Yaşamın İçinden
Trafikte sevgiliye dikkat
Geçenlerde Şükrü Kızılot’un “Sevgilinizle beraberken kırmızıya” dikkat başlıklı yazısı dikkatimi çektiği için, belki kullanırım diye, kesip sümen altına koymuştum.
Gerçekten de lazım oldu.
İki sevgilinin başından geçmiş benzeri bir olay...
Kırmızı ışıkta yakalanmamışlar, ama aşıklar arabada trafik polisleri tarafında sorgulanmışlar.
İşin ilginç yanı.
Sorgulayan polisin biri adamın tanıdığıymış.

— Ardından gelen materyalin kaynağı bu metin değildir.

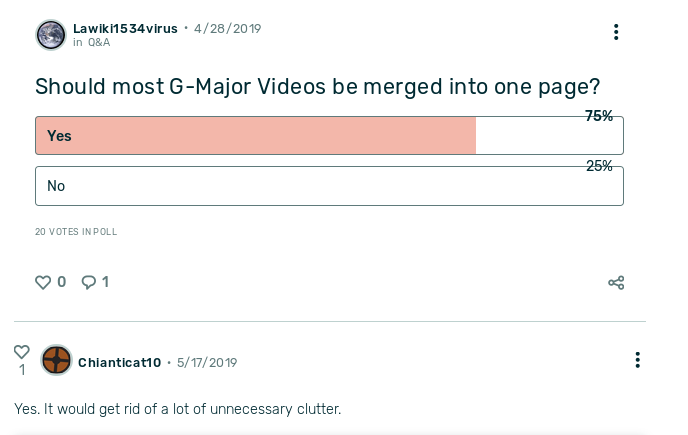
Task: Click the 5/17/2019 comment date
Action: click(207, 363)
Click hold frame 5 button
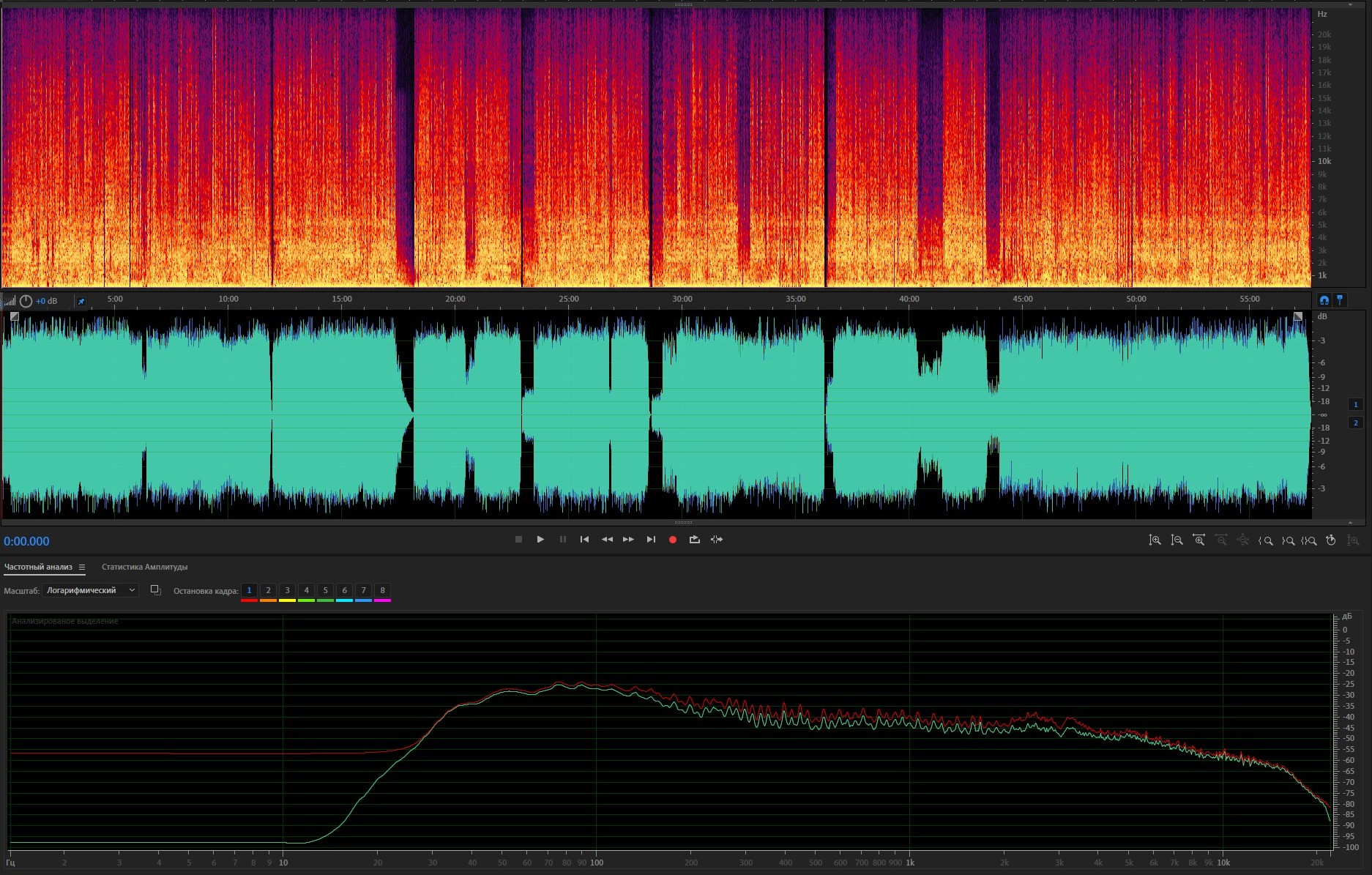 pos(325,590)
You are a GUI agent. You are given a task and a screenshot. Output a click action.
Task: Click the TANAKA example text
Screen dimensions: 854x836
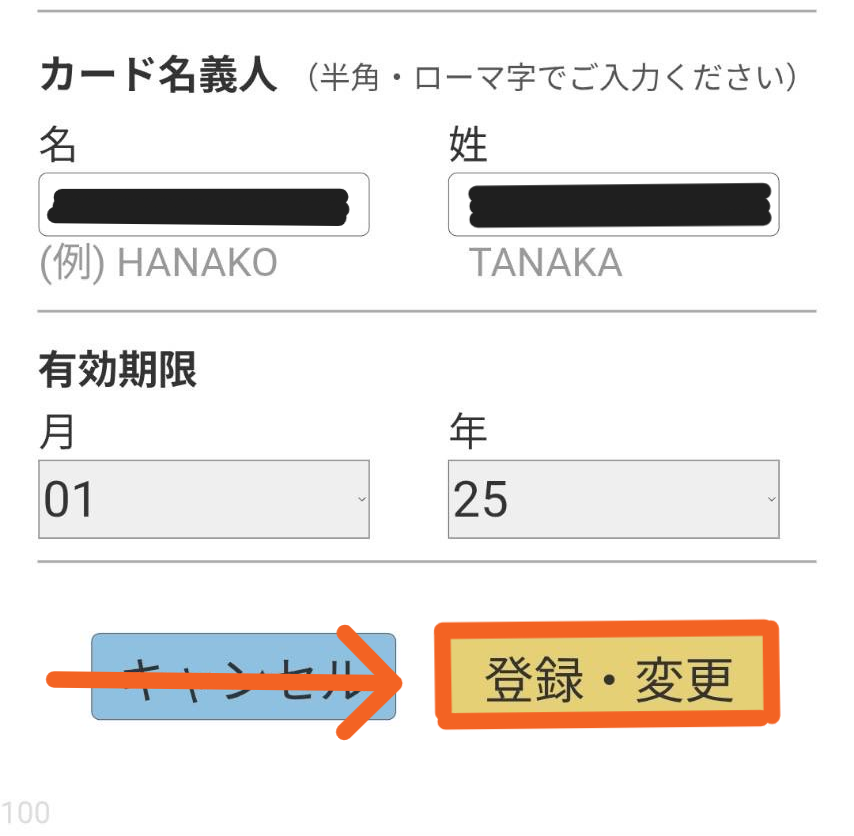tap(546, 263)
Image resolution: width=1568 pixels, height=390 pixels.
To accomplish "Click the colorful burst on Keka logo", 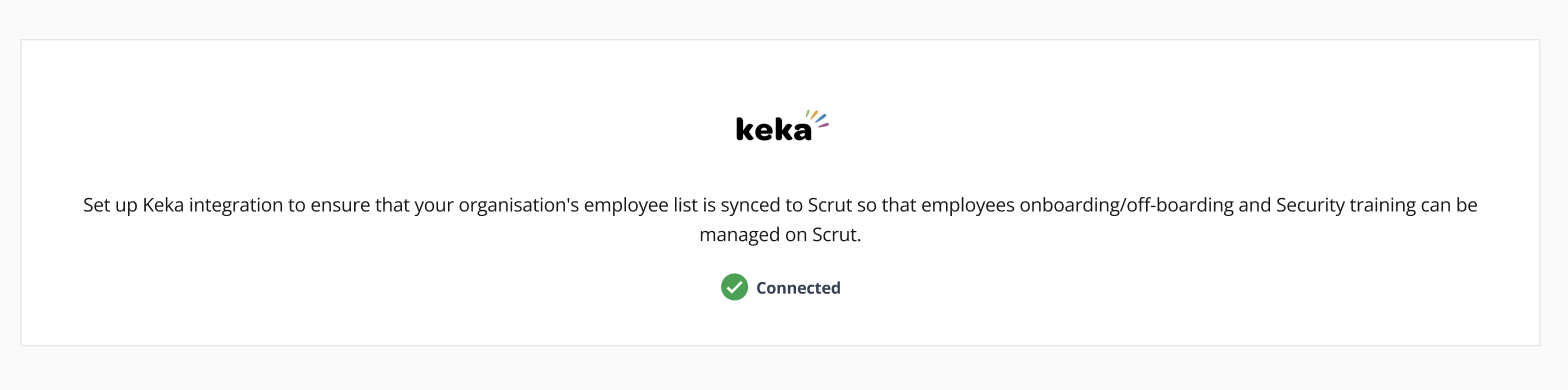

İsim vermeden anlatınca ortalık kahkahaya boğuldu.
Polis arkadaş dedi ki:
“İyi ki, evrakları tamamdı. Alkol filan yoktu. Onun içinde fazla bekletmeden geç dedik”
--//--
Biliyorum soracaksınız.
Kimmiş.. Nerede yakalanmışlar?.
Polis arkadaş mekan ve isim vermeden sohbet havası içinde anlattı sadece..
Hepsi bu..
--//--
Gelelim fıkramıza..
Lüks aracında sevgilisi ile giden zengin adamı fark etmeden kırmızı ışıkta geçmiş.
Mobese kamerası “şık”diye yakalamış o anı.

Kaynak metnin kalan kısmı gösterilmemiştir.